The preparation method of the multilayer slide 7 in the first step comprises the following steps: alternately depositing dielectric layers with different refractive indexes on a transparent substrate, then evaporating a metal layer, spin-coating a polymer layer, and finally drying.
The dividing angle in step three is selected to be different according to the structure of the multilayer slide 7.
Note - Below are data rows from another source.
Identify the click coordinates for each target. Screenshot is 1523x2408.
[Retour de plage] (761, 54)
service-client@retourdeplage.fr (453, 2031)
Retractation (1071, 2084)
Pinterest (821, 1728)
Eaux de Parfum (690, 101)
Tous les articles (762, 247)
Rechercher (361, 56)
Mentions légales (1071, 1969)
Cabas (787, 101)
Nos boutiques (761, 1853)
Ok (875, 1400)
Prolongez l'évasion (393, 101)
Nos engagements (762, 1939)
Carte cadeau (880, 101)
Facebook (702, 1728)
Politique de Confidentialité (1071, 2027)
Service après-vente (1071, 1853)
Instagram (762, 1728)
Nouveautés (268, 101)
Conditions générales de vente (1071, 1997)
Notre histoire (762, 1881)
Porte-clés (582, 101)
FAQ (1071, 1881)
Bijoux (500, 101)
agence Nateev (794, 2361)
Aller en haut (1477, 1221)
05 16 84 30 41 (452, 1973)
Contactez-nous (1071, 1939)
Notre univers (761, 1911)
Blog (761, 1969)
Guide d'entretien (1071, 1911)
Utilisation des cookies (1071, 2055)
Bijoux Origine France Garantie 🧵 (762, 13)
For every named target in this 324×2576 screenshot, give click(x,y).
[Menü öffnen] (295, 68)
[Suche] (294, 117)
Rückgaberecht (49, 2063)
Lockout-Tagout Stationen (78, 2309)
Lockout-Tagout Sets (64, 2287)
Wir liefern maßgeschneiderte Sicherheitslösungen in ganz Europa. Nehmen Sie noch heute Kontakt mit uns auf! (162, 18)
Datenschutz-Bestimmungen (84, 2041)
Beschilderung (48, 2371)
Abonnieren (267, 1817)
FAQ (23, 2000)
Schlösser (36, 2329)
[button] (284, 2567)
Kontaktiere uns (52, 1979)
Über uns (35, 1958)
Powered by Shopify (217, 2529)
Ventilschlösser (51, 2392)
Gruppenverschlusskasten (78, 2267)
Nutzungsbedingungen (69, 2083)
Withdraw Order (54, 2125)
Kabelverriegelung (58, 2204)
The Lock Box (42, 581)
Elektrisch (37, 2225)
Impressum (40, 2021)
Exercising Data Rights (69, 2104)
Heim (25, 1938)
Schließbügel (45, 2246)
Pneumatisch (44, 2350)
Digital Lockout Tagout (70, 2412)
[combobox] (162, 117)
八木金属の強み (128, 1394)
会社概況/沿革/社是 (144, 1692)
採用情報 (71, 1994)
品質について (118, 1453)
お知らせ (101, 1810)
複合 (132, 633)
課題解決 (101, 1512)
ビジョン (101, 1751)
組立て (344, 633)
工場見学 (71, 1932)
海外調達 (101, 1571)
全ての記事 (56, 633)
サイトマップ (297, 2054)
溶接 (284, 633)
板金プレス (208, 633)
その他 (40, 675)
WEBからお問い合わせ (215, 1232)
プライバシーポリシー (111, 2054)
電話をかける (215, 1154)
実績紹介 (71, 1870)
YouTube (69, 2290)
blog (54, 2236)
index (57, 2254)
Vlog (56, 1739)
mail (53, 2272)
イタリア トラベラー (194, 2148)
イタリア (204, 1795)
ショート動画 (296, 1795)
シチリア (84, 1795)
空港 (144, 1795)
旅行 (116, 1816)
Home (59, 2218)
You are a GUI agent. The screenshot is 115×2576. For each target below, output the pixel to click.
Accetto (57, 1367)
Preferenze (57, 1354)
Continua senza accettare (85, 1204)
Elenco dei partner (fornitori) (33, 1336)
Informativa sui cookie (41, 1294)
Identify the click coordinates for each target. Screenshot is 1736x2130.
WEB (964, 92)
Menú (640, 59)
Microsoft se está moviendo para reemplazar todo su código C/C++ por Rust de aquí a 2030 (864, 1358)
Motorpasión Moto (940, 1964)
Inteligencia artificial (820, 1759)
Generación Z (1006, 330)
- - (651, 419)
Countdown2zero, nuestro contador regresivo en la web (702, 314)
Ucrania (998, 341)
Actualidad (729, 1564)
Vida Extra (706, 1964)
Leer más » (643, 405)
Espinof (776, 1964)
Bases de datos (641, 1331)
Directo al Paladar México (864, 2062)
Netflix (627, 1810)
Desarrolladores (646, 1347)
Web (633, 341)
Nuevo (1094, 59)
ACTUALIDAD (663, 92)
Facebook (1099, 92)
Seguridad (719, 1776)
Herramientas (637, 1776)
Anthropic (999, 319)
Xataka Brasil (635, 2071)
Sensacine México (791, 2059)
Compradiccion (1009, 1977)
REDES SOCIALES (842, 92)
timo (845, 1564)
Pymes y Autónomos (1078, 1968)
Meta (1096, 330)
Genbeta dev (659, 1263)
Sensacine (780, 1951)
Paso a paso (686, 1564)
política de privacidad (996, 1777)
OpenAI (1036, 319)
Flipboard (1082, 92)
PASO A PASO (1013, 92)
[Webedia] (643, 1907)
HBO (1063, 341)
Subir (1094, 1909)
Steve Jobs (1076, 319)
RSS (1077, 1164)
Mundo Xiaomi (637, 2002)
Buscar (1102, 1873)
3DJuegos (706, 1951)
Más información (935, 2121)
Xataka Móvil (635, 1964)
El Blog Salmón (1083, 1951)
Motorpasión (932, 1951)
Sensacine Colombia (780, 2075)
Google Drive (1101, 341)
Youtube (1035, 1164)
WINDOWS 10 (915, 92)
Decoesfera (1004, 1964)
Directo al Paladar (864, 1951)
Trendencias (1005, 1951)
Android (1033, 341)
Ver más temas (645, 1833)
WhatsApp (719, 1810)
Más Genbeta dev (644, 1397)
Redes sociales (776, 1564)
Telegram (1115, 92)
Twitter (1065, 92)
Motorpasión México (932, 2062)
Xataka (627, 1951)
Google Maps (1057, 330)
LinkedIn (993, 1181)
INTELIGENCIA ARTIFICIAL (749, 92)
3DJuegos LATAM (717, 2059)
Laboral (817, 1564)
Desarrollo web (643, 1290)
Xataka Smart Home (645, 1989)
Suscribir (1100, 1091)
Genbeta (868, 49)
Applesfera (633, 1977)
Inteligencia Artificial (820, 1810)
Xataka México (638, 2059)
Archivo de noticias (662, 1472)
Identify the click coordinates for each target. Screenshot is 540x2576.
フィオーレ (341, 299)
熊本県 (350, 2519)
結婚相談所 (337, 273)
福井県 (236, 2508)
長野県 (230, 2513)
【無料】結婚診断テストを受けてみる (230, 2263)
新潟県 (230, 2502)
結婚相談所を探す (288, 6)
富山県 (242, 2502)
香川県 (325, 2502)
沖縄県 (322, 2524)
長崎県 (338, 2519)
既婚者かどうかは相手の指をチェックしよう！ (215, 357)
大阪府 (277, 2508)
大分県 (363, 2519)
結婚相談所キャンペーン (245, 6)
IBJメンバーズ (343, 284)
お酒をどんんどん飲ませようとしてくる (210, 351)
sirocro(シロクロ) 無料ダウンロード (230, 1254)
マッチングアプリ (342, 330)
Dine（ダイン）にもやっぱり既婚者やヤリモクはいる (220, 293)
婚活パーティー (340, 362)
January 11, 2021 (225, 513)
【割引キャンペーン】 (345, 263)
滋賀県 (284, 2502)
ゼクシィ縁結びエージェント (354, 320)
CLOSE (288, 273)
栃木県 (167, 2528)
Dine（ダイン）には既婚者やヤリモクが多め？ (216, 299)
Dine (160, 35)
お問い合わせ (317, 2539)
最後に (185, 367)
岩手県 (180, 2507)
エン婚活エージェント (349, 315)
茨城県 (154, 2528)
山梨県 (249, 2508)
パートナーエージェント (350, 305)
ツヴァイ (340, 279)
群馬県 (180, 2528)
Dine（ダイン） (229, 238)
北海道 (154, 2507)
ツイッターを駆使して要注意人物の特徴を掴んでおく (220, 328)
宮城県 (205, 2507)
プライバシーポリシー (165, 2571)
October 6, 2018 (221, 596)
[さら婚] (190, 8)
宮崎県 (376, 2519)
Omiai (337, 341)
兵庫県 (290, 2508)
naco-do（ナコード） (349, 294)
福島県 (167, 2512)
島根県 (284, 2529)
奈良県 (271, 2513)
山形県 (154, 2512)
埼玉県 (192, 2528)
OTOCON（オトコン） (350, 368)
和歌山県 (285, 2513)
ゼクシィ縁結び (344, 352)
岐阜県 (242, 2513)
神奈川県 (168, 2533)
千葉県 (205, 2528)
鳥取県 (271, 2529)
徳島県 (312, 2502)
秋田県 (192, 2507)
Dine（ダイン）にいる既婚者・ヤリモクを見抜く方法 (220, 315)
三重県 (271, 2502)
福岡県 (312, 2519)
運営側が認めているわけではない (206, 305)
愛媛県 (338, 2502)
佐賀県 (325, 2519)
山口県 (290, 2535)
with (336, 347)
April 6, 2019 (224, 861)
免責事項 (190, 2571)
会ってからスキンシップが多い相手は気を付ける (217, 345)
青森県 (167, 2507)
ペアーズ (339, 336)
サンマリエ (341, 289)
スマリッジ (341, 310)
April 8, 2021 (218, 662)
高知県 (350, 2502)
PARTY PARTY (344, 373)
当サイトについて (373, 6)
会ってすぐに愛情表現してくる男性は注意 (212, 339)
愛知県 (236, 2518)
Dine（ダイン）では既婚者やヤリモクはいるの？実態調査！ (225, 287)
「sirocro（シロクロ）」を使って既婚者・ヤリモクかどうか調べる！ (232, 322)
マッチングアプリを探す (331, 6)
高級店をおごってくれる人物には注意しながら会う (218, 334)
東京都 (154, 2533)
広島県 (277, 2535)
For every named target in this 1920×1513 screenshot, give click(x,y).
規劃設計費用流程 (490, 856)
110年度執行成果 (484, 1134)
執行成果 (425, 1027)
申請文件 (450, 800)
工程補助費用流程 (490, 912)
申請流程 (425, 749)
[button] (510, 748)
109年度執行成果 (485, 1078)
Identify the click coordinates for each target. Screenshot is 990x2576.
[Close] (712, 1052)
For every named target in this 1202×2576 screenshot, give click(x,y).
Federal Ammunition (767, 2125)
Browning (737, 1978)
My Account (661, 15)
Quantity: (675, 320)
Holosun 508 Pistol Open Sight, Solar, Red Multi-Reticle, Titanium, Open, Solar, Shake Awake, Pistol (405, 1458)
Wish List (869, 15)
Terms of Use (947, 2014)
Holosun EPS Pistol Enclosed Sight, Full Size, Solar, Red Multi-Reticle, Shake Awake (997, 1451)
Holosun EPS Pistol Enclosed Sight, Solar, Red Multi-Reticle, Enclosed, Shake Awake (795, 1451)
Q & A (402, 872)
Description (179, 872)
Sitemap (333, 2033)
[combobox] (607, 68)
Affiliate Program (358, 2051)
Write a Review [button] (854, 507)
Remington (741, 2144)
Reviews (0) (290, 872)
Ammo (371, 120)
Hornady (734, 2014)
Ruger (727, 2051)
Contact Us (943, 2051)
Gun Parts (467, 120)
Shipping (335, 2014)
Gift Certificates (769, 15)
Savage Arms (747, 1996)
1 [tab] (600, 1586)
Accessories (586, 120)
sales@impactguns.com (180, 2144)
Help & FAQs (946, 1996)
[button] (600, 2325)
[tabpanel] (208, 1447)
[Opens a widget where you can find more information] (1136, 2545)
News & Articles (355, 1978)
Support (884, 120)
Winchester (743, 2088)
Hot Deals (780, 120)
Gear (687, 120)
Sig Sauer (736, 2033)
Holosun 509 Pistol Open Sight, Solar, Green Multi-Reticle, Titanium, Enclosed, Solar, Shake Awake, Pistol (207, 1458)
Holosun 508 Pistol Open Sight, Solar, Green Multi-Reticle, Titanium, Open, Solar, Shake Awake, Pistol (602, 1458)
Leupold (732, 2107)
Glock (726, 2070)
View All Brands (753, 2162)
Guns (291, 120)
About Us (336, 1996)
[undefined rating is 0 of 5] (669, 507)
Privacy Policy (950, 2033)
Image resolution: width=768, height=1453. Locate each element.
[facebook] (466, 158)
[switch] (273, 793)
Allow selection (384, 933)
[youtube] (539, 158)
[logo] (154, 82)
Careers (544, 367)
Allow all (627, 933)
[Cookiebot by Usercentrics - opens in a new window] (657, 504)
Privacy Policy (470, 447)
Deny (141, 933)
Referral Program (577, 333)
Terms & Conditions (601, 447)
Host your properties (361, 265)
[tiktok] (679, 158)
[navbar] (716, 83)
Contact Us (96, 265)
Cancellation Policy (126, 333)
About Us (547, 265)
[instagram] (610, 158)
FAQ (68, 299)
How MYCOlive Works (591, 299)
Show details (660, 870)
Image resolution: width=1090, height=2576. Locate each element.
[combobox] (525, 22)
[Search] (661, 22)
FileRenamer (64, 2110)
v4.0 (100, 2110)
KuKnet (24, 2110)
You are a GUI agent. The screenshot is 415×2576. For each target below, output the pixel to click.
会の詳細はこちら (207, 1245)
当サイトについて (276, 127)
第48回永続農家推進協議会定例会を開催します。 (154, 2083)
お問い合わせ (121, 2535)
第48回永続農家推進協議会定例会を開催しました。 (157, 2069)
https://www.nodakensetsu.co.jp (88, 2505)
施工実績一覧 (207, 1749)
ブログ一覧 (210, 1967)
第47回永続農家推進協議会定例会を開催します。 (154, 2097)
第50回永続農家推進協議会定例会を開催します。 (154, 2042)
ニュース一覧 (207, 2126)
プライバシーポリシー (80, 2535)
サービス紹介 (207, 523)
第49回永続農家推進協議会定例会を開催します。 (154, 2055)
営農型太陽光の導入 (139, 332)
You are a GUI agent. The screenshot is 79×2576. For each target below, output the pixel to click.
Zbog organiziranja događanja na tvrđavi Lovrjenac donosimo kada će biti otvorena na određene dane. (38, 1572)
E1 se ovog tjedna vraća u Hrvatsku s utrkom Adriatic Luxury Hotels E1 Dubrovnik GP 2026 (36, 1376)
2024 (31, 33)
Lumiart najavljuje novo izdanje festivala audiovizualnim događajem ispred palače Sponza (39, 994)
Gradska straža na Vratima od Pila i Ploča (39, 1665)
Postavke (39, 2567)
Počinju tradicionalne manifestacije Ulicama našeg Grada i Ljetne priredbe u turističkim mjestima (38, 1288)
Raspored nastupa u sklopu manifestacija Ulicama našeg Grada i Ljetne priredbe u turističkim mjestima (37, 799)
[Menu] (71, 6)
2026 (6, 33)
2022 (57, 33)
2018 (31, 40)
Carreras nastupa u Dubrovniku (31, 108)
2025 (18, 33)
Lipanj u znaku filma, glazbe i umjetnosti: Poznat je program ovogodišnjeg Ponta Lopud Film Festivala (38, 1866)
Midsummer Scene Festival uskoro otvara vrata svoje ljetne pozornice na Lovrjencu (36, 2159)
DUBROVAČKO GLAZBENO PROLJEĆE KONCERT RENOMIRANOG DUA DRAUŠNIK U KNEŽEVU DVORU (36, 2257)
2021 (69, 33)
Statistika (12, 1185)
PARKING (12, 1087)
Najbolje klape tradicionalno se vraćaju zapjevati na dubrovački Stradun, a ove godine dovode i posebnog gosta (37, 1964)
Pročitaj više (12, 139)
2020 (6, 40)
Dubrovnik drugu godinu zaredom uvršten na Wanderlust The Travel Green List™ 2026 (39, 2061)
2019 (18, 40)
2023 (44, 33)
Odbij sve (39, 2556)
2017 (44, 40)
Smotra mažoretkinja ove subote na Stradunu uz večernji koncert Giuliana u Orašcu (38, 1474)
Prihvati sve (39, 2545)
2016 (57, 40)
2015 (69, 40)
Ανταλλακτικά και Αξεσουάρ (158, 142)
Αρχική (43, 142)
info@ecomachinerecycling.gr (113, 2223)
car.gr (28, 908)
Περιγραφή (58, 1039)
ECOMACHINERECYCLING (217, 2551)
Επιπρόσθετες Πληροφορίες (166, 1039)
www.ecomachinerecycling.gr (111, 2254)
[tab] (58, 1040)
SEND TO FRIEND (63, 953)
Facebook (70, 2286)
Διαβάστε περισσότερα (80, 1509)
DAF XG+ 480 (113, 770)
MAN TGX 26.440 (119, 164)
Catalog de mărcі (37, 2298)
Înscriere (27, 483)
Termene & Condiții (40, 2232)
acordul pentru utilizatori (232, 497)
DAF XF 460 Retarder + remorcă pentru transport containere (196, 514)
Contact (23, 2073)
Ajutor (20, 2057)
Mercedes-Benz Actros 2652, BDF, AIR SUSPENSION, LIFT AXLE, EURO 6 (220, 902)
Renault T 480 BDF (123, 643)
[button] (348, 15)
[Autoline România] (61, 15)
In the third step, the precise positioning of the longitudinal position of the fluorescence sample in the immersion solution needs to be determined by combining the laser focusing surface observed during the rough adjustment and the measured fluorescence intensity ratio. And determining the approximate position range of the fluorescent sample according to the focal plane position, finely adjusting the front lens by an electric control precision displacement table to enable the light beam to be finely focused up and down, and judging the movement direction and the precise position of the fluorescent sample by utilizing the change trend of the fluorescence intensity ratio. Thereby feeding back signals to the electric control precision displacement table again to finish the precise dynamic regulation and control of the fluorescence sample in the optical tweezers experiment.
Example 1
A longitudinal positioning feedback device of optical tweezers based on fluorescence coupling emergence comprises a spectroscope 1, an objective lens 2, an imaging lens 3, an imaging sensor 4, an immersion solution 5, a fluorescence sample 6, a multilayer slide glass 7, a collecting lens 8, a signal collecting sensor 9, a front lens 10 and an electric control precision displacement table 11. Imaging sensor 4, imaging lens 3, spectroscope 1, objective 2, multilayer slide glass, collection lens 8 and signal acquisition sensor 9 set gradually along the optical axis, multilayer slide glass 7 top is arranged in to immersion solution 5, and fluorescence sample 6 suspends in immersion solution 5, leading lens 10 is connected to automatically controlled accurate displacement platform 11 to the position of leading lens 10 is controlled.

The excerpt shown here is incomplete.